# SELECTED PASSAGE
-=-=-

(Originally published in the November 6, 2010 issue of The
Blood-Horse magazine. Feel free to share your own thoughts and
the bottom of the column.)
While watching Zenyatta run the Lady’s Secret Stakes (gr. I) on television Oct. 2, I had my 10-year-old niece on the phone, acting as her play-by-play announcer.
“Zenyatta broke cleanly,” I intoned. “She’s running in last position, but that’s normal for her. She’s chugging right along, behind the four others. OK, she’s nearing the far turn. She’s igniting her engines. She’s passed one horse. She’s passed two horses. She’s up to the third.” My voice intensified. “The lead horse, Switch, is running full out now. Zenyatta is into the lane, and she has a couple lengths to make up yet. Switch is still ahead. Zenyatta is charging. ‘Go, Zen, go! Come on, Z!’ The wire has to be coming up. Go, Zenyatta, goooo!”
I’m screaming now. My heart’s pounding. My husband, normally a rather indifferent observer, is yelling encouragement. Even the beagle is howling. I collapse, spent, onto the sofa, and hear my niece calling, “Aunt Susan, did she win? Did she win? Did she win? Aunt Susan?”
Did she ever!
The next day I read Steve Haskin’s declaration that there are no words left to describe Zenyatta. The adjectives are all used up. Like the last shake from a ketchup bottle. The last desperate squeeze of a tube of toothpaste. Or the final licks of ice cream in the Ben and Jerry’s carton. Perhaps it’s fitting. Zenyatta is worthy of much more than adjectives. She requires metaphors.
Like, Zenyatta is a thrill ride. She is the ride we come to the park to experience. The tallest, longest, fastest of them all. Although Mike Smith sits astride her back, we’re riding her, too, blood pumping, heart pounding. Watching Zenyatta cruise along the backstretch, loping almost lazily, anticipation churns in our guts just as on the roller coaster that climbs that first steep hill or the drop-zone chairs that lumber their way to the top of the skyscraping pole. Zenyatta jolts us into the thrill of the moment as she accelerates into the far turn. We’re flying on the rails with her, laughing and screaming, feeling our hearts in our throats. We’re exhilarated, then spent, as she cruises to a stop. We long to get back on again.
Zenyatta is a haunted house at Halloween. We tune in eagerly for her races, all the while biting our nails and covering our eyes. She creates the tingly fear that stands our hair on end and raises goosebumps. Her races are not for the fainthearted. She should come with a warning for pregnant women and people with heart conditions. We will quake and quiver. But it’s a deliberate encounter with her fearsome stature and power; we want to feel frightened. We’re willing to be tested—our stamina, our mettle—because we know we’ll be all right at the end. Zenyatta will win, and we’ll survive the experience to repeat it next time. In fact, we’ll look forward to it.

-=-=-

# RECORDED INFORMATION
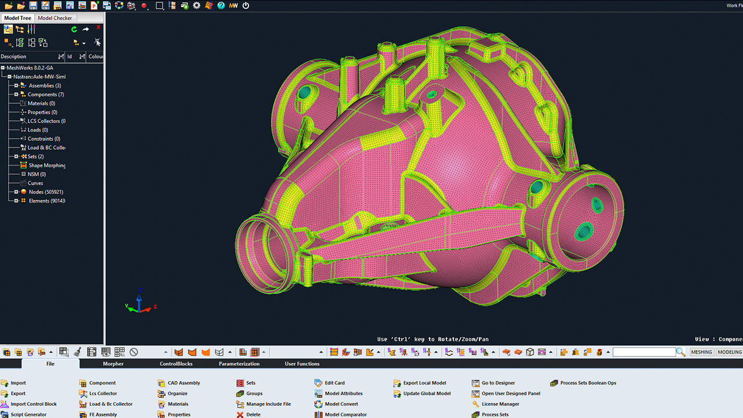Open the Morpher ribbon tab

click(x=113, y=364)
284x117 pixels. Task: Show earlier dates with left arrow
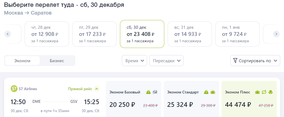[8, 34]
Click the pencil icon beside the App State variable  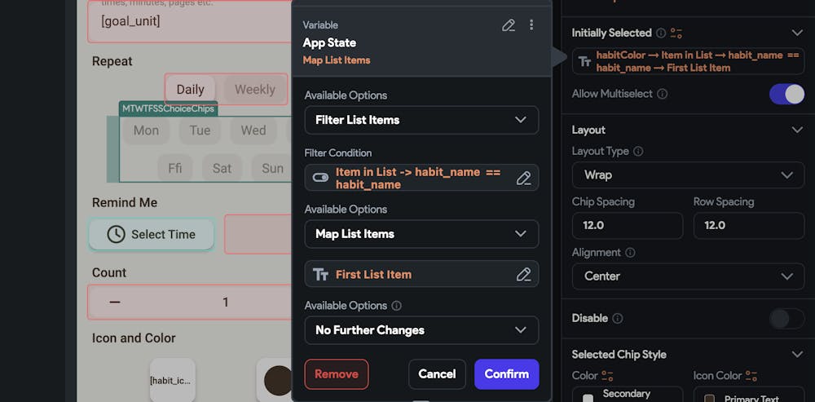point(509,25)
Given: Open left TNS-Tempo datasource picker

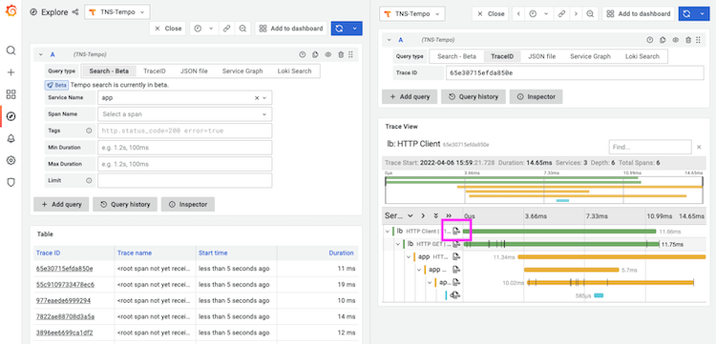Looking at the screenshot, I should click(117, 12).
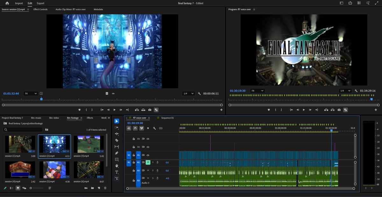
Task: Click the New Bin folder icon
Action: (92, 188)
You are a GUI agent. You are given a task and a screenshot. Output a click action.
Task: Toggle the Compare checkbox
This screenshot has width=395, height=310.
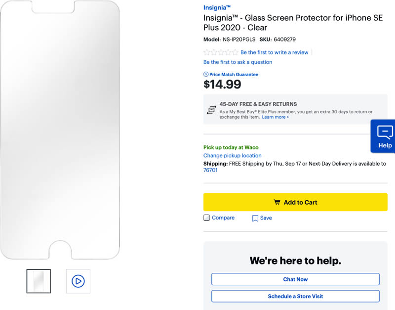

-=-=-

# TASK INSTRUCTIONS
1 – Change "ketchup" to "mustard" in the stretch of the Zenyatta column from "I’m screaming now." through "She requires metaphors.", and write out that stretch with the change made.
2 – In the Zenyatta column, which horse was leading as Zenyatta came into the lane in the Lady's Secret Stakes?
3 – Proceed with the Zenyatta column from its last sentence.
The listing has no connection to the Zenyatta column.

# TASK ANSWERS
1 –
I’m screaming now. My heart’s pounding. My husband, normally a rather indifferent observer, is yelling encouragement. Even the beagle is howling. I collapse, spent, onto the sofa, and hear my niece calling, “Aunt Susan, did she win? Did she win? Did she win? Aunt Susan?”
Did she ever!
The next day I read Steve Haskin’s declaration that there are no words left to describe Zenyatta. The adjectives are all used up. Like the last shake from a mustard bottle. The last desperate squeeze of a tube of toothpaste. Or the final licks of ice cream in the Ben and Jerry’s carton. Perhaps it’s fitting. Zenyatta is worthy of much more than adjectives. She requires metaphors.

2 – Switch

3 –
Minus the expenses, Zenyatta is a trip to Paris, France, or Florence, Italy. We easily expend a roll of film on her. To look at her, to study her lines and curves, is to wonder at the artistic masterpieces that grace the Louvre or the Galleria dell’Accademia; to gape at the flawless perfection of the voluptuous Venus de Milo or Michelangelo’s stunningly muscled David. Zenyatta’s 17-hand height, her strong, defined shoulder, and robust hindquarters are art and architecture, ambience and culture. She is testament to her provenance; she is the paragon of her kind. Like Paris itself, Zenyatta doesn’t disappoint.
And Zenyatta is even a sensual experience. She is the femme fatale in each encounter. Before each contest, she teases admirers and adversaries alike with the allure of her prancing and strutting. She gazes at her onlookers with pride and confidence in her ability and her appearance. As we experience her ambition, her drive, her physical exertion in the stretch, we revel in the rocking motion of her long strides and the explosiveness of her relentless finish. She is beauty, brains, and power.
Do I exaggerate? I may. But I’m willing to bet, in your own experiences of Zenyatta, you’ve shared in at least one of these scenarios. In her presence we are thrill seekers. Risk takers. Adrenaline junkies. Admirers and lovers. She may be beyond words, but we are not. Thanks, Zenyatta, for being a thrill in our lifetimes.
Susan Hayden Kennedy is a high school English teacher.